# Mesmerize Overclocking



## wvfarva08 (Sep 13, 2011)

I've heard of people running 1700mhz stable. For some reason mine tops out at 1500mhz. Has anyone got to 1700mhz or anything over 1500mhz? And what settings and voltage settings did you use?


----------



## larryp1962 (Aug 31, 2011)

wvfarva08 said:


> I've heard of people running 1700mhz stable. For some reason mine tops out at 1500mhz. Has anyone got to 1700mhz or anything over 1500mhz? And what settings and voltage settings did you use?


Im running a showcase ,, if i try and run bench mark past the 1400 setting it doesnt complete test.

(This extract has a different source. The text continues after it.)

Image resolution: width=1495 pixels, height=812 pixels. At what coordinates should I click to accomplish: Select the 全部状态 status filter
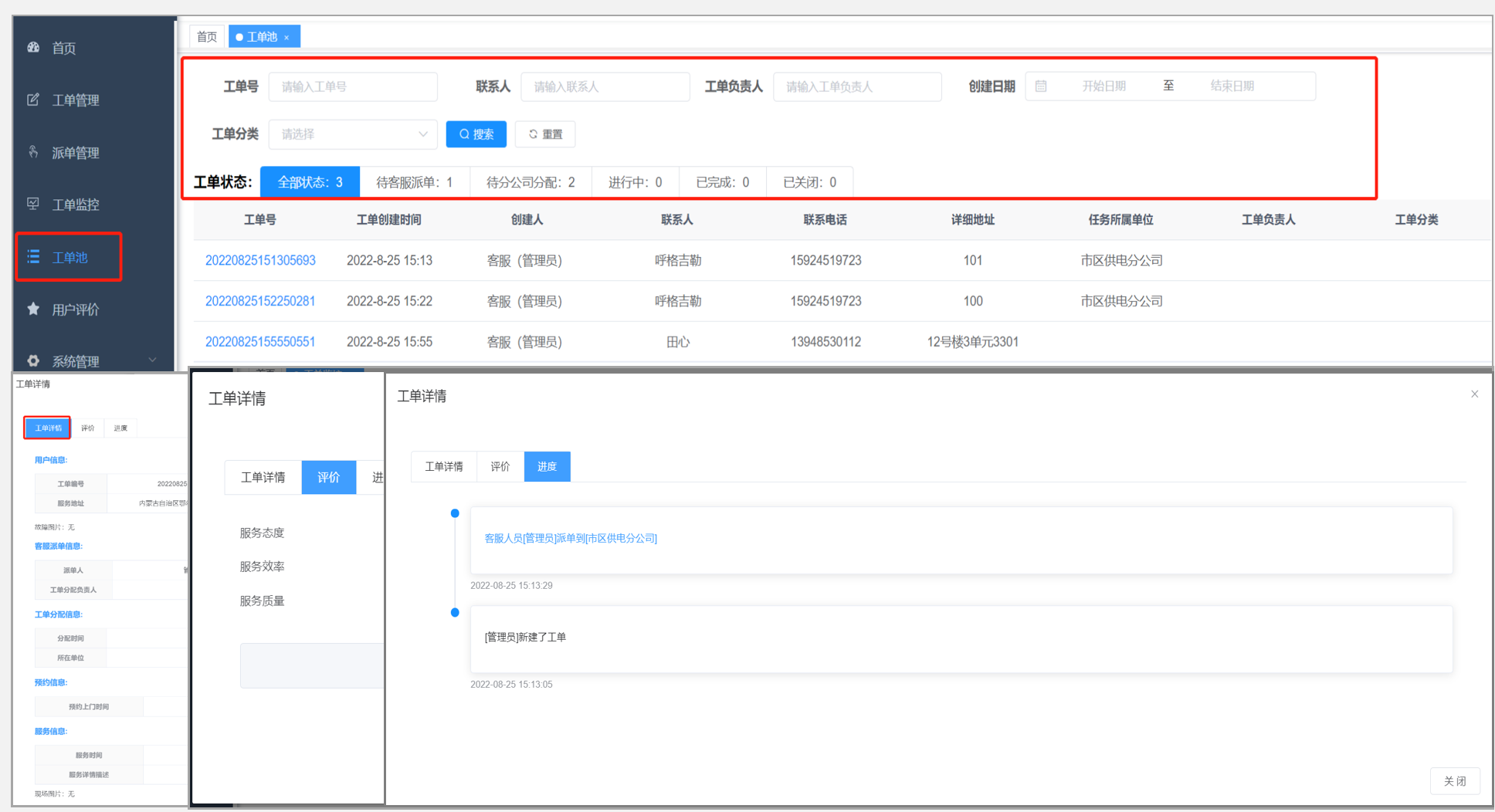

if i try it on 1700 my phone will reboot itself, so i dont see how 1700 could be considered stable


----------



## wvfarva08 (Sep 13, 2011)

I don't know either. With Antutu benchmark it shows people at 1600mhz and 1700mhz


----------



## Shelby04861 (Aug 29, 2011)

The best most people get is 1400. That is the top with mild stability. You can run it there all day long but you will get the occasional reboot here and there.


----------



## wvfarva08 (Sep 13, 2011)

I actually got it successfuly to 1700mhz to run 2 benchmarks on it and scored 4269 and 4114 on antutu


----------



## jah (Jul 13, 2011)

Where do you set your voltage for overclocking?


----------



## wvfarva08 (Sep 13, 2011)

What are you using? Voltage control? Or antutu?


----------



## sageDieu (Jun 16, 2011)

everyone's phone is different, don't expect to be able to go as high as someone else might be able to.


----------



## puk3n (Jun 12, 2011)

if i may add, i am still learning about tablets, handsets ect... i am a computer tech, and avid gamer. i overclock my machine for certain tasks, however its a bit different in terms hardware accessibility. at any rate, i have done some overclocking on the arm7 hummingbird. the difference here is i am not sure if i am adjusting the multiplier on my mesmerise or adjusting fsb. quite frankly i dont have much insight on the pcb layout. apps like pimp my cpu and voltage control offer little insight as to what exactly is going on inside the hardware components... how does overclocking affect the lifespan of the amoled screen?
i am not suggesting that anyone be too quick to overclock, it would not not be wise to overclock to 1.7ghz. why? its not like theres an overhead for multimedia processing or any of the likes. i can offer that overvolting (dangerous) can indeed allow faster cpu speeds. its much like a dc current to a lightbulb it can become brighter, but too much voltage and poof! nice coaster! so case in point, overclocking is sort of silly at those speeds. even undervolting is not recommended and neither is running a tricklecharge kernel! but hey its nice to have bragging rights if you have the 600.00 to replace your device.

thats my two cents

p.s. im fairly certain that this section of the forum is for development only. i suggest posting this in general section


----------



## poontab (Jun 7, 2011)

Moved to general. Please use development sections for releases only.


----------



## ZZubby8 (Jan 8, 2012)

wvfarva08 said:


> I've heard of people running 1700mhz stable. For some reason mine tops out at 1500mhz. Has anyone got to 1700mhz or anything over 1500mhz? And what settings and voltage settings did you use?


 what are you running?


----------



## jerzjuice (Dec 4, 2011)

Ive never been able to run any faster than 1.4 without any issues. Trying to push 1.7 out of a 1ghz processor sounds like bad news anyway imo.

Sent from my SCH-I500 using RootzWiki


----------